▶ _AIM_:
Can you copy, word for word, the passage of the supercomputer article starting with "We live in the" and going on through "clocking 33.86 petaflops."?

The most powerful supercomputers in the world – and what they do

Answering the big questions of science

Tianhe 2

We live in the computer age so it's no surprise that a nation's international importance is often measured on the number and the size of supercomputers it runs.

After three wins in a row, it was no surprise that Tianhe-2, a supercomputer at China's National University of Defence Technology in Guangzhou, was hailed once again as the world's most powerful system, clocking 33.86 petaflops.

The 44th Top 500 list of the world's most powerful supercomputers, revealed during November's International Supercomputing Conference (ISC) in New Orleans, contained only one new entry – a 3.57 petaflops Cray CS-Storm system installed at a secret US government facility.

Titan
Taking second place is Titan, a Cray XK7 system located in Oak Bridge

Does Tianhe-2's domination mean China is taking over?

"China is also among the most populated nations," points out George K. Thiruvathukal, Member of the IEEE Computer Society and professor of Computer Science at Loyola University Chicago. "They have a hundred cities with more than a million people. If anything, it reinforces the importance of the UK and US continuing to make investments in supercomputing and advanced computational methods in general."

Thiruvathukal thinks that the austerity measures now in place in many Western democracies could leave them trailing behind the likes of India and China, but that it's really not about money, but efficiency.

▶ _RECORDS SUPPLIED_:
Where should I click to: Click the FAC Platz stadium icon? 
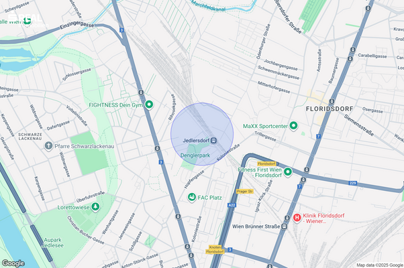click(191, 198)
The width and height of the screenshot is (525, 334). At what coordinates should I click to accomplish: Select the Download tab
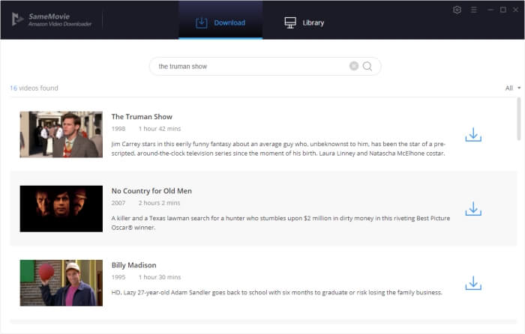(x=221, y=22)
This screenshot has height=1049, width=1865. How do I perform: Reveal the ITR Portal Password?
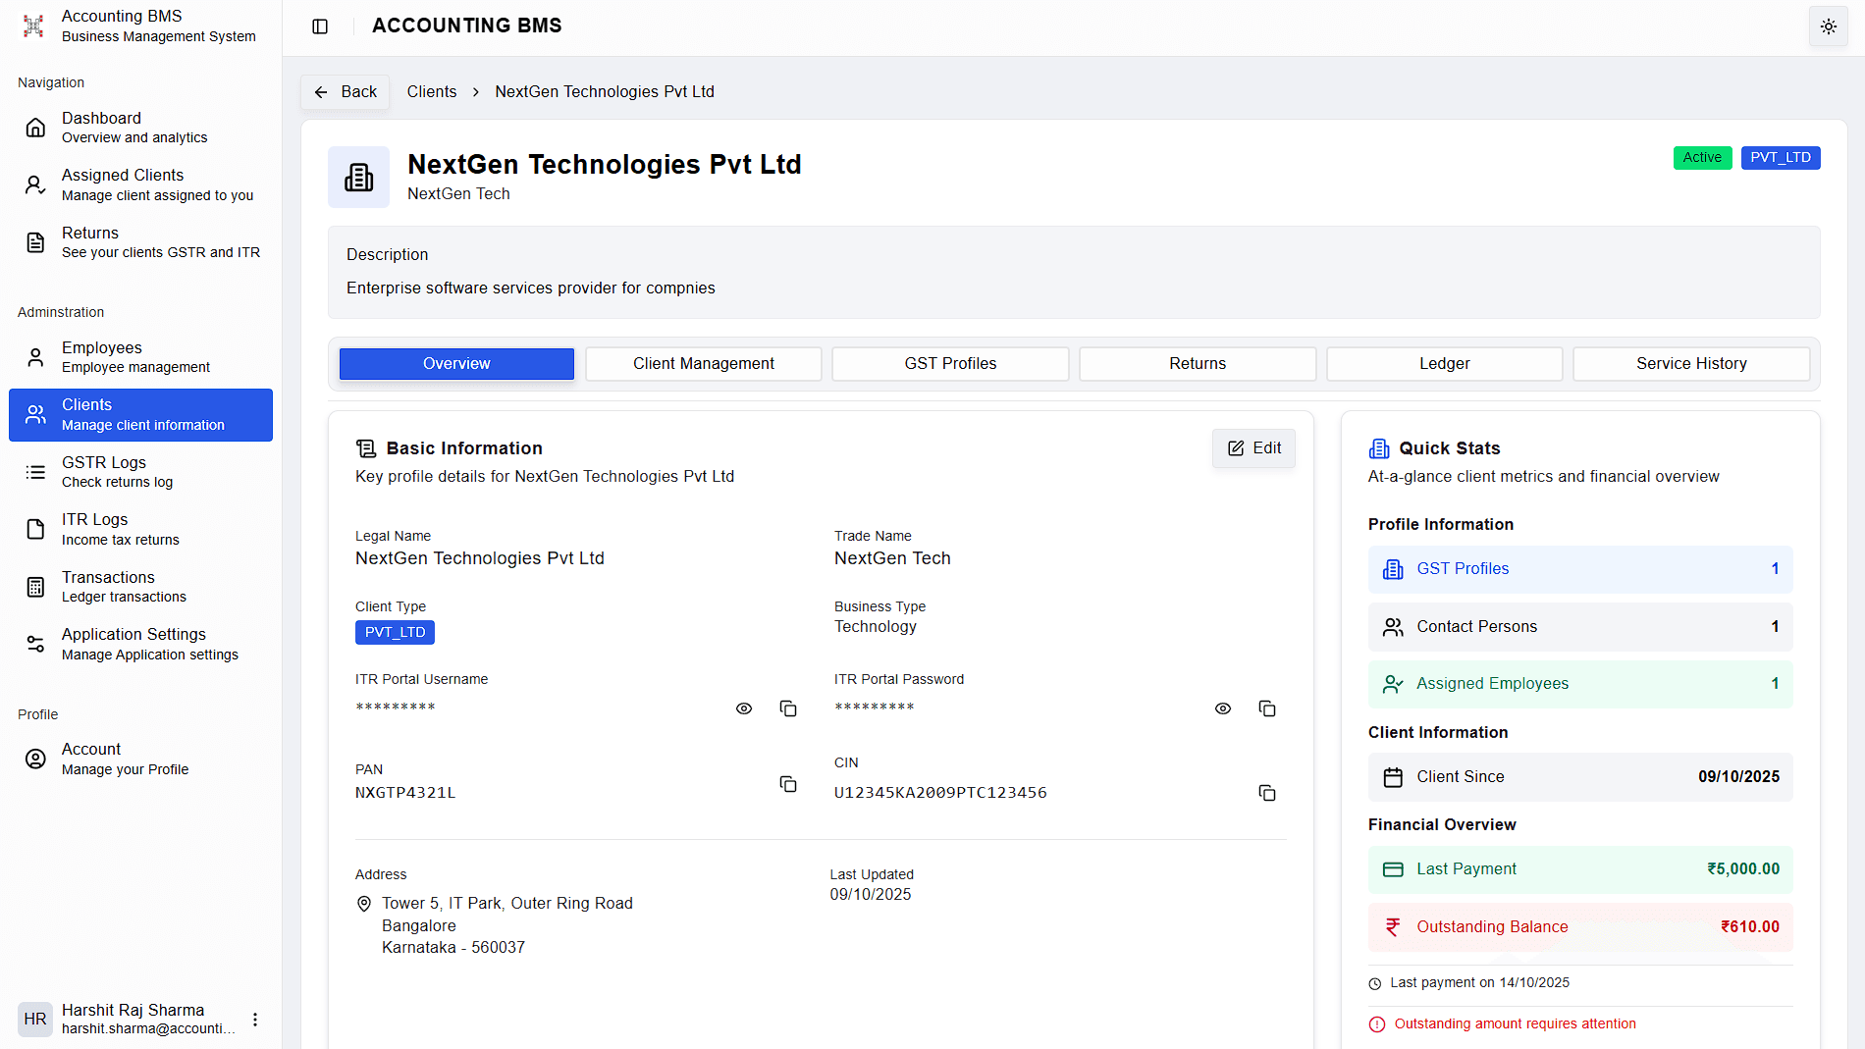pos(1223,708)
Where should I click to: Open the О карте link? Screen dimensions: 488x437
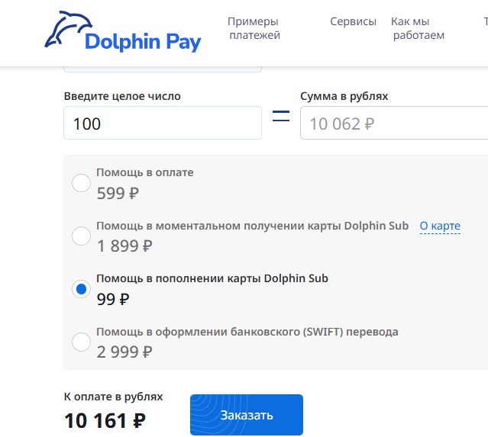pos(440,227)
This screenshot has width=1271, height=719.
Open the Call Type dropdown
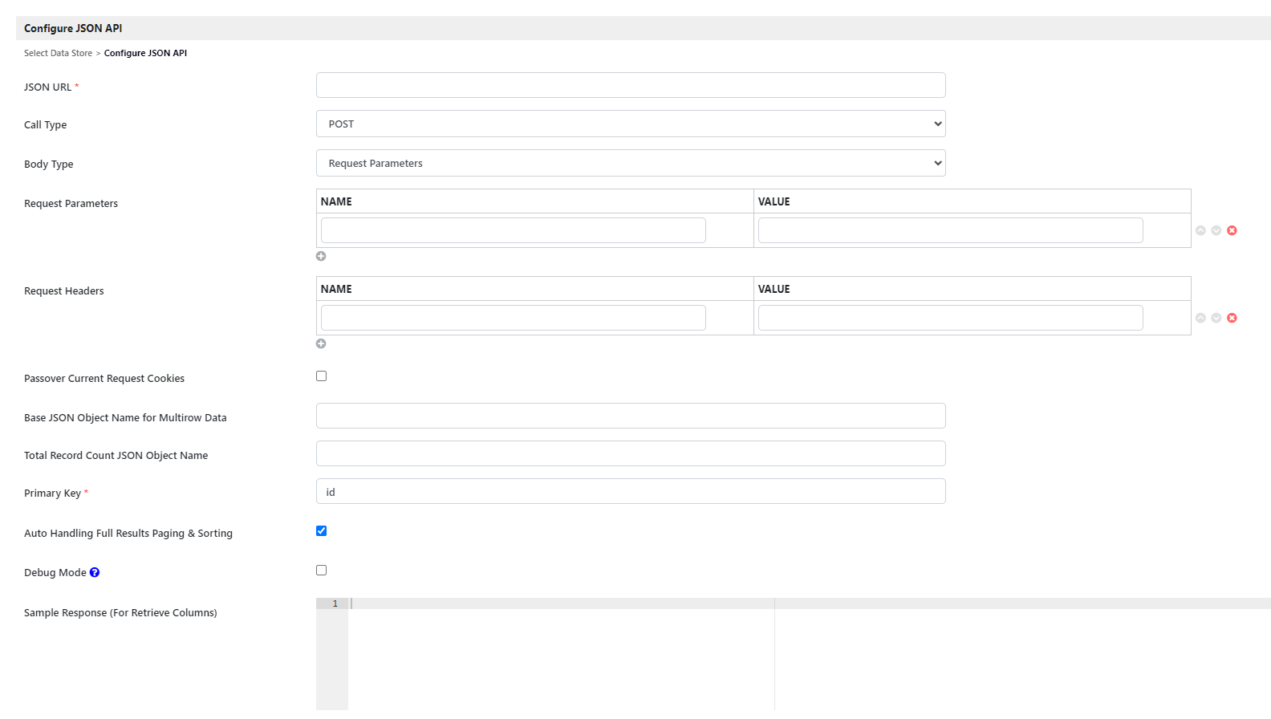coord(631,124)
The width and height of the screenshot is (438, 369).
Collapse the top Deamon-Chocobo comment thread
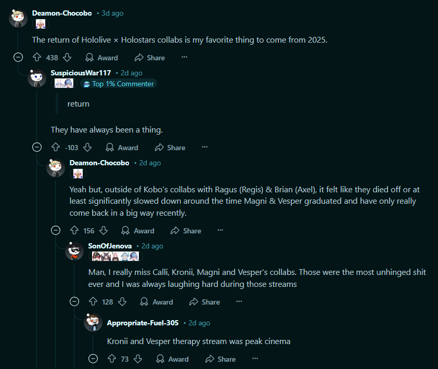tap(18, 58)
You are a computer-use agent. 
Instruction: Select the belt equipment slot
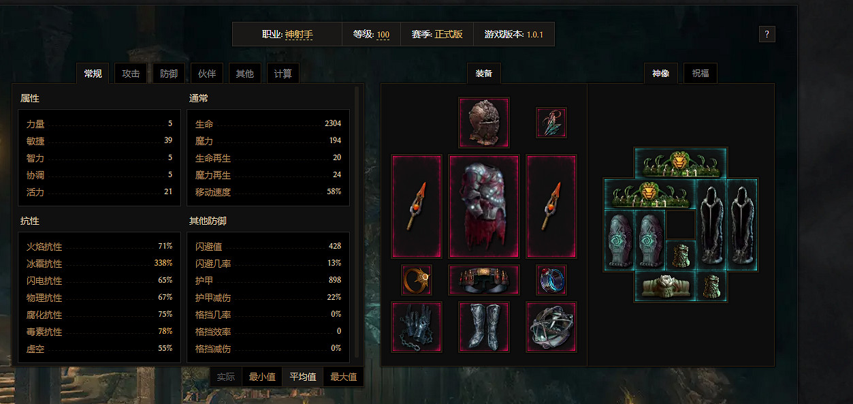484,280
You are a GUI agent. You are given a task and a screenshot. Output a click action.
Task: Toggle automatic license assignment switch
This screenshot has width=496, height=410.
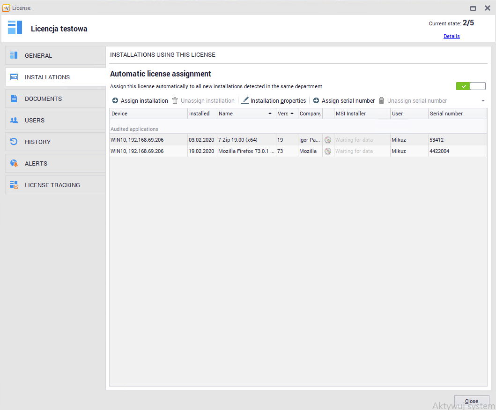coord(470,86)
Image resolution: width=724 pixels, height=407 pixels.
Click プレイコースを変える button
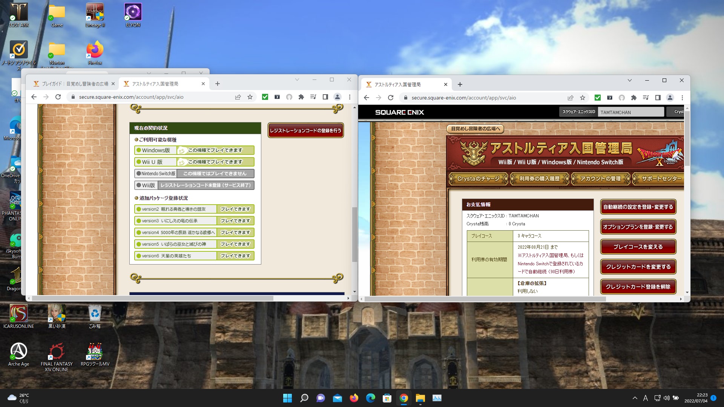[x=638, y=247]
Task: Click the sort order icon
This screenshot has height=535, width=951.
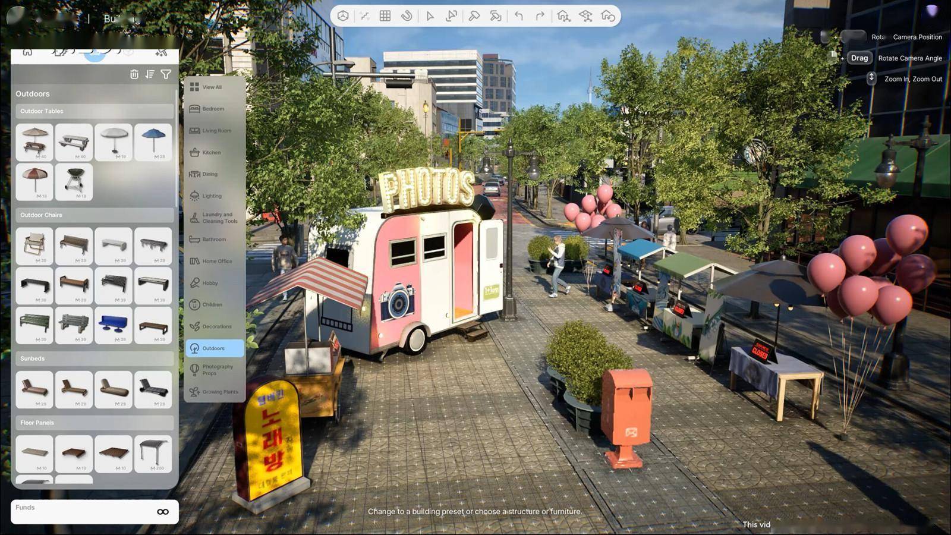Action: [150, 74]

▶ _RESULT_:
We live in the computer age so it's no surprise that a nation's international importance is often measured on the number and the size of supercomputers it runs.

After three wins in a row, it was no surprise that Tianhe-2, a supercomputer at China's National University of Defence Technology in Guangzhou, was hailed once again as the world's most powerful system, clocking 33.86 petaflops.